Still, Jeffrey Spooner, head of the Climate Branch of the Meteorological Office, insists it remains on the agenda and an item of priority. But before it can be a reality, he says there are some 'housekeeping' matters that must be dealt with.
"It is not something that we have given up. It is something that we are still working on," Spooner told Environment Watch.
"You have to get it (the unit) on the establishment (of the Met Office) and there is where we are trying to see how best it will sit into the public sector transformation that is taking place.

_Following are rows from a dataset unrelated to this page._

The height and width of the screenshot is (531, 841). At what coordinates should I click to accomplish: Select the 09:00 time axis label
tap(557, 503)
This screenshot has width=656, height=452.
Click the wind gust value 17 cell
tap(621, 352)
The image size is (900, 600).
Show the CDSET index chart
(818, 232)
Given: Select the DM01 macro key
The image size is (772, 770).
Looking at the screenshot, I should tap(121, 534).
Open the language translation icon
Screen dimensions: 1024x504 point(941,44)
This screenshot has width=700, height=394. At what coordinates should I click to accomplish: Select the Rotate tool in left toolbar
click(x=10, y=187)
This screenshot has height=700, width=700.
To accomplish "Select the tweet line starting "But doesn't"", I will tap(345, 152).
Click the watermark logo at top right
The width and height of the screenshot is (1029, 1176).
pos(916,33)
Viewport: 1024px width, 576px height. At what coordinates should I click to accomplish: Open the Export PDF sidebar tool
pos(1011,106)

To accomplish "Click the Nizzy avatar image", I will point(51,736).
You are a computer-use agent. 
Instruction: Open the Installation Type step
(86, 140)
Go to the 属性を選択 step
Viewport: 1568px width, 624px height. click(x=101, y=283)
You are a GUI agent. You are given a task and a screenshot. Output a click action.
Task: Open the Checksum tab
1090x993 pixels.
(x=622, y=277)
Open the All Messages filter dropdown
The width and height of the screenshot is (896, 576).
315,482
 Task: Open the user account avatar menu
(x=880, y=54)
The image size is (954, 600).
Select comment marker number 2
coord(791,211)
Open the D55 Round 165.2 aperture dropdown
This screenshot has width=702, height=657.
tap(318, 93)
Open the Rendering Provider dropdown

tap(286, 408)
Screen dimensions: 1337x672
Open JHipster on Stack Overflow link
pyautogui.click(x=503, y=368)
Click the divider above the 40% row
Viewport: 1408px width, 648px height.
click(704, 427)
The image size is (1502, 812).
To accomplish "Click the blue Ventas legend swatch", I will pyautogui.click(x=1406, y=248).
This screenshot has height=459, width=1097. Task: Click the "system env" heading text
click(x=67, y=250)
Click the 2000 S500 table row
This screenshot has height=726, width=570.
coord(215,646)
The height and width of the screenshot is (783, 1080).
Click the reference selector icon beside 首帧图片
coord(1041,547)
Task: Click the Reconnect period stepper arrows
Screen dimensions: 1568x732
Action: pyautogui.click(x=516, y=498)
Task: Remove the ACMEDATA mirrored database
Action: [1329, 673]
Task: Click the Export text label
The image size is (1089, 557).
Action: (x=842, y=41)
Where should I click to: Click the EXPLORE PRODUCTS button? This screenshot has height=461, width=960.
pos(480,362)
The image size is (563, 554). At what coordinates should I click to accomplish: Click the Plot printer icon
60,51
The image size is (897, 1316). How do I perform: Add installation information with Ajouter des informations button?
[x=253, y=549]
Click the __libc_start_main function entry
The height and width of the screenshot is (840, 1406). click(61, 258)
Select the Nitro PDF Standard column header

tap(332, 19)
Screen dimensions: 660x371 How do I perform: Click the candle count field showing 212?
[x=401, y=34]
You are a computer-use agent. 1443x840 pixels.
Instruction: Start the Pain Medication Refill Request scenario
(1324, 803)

We have to sustain this unit; it is not just about setting it up," he noted.
Spooner added that he was "very hopeful" that there would be some movement this financial year on the unit, which, up to two years ago, was projected to cost $8.7 million to set up.
The unit will, among other things, serve as a clearing house for all information on climate change, which is regarded as being a primary impediment to the development of Jamaica and other small island developing states over the medium to long term.
Once operational, Jamaica's climate change unit is also expected to:
* liaise with the Ministry of Land and Environment and the Office of the Prime Minister in order to have an input in the formulation of climate policy; and
* advance work on Jamaica's national reports on climate change for submission to the United Nations Framework Convention in Climate Change.
It is to be manned by four people, including two climate change officers and an information officer, in addition to the head of the unit.
Meanwhile, not only does climate change threaten rising sea levels, which puts islands at risk, it also threatens:
* warmer global temperatures which threaten an increase in the incidents of diseases such as dengue; and
* rising sea surface temperatures, which could devastate certain marine species.
Further, it threatens more intense weather events, including hurricanes and drought, which have negative implications for agriculture.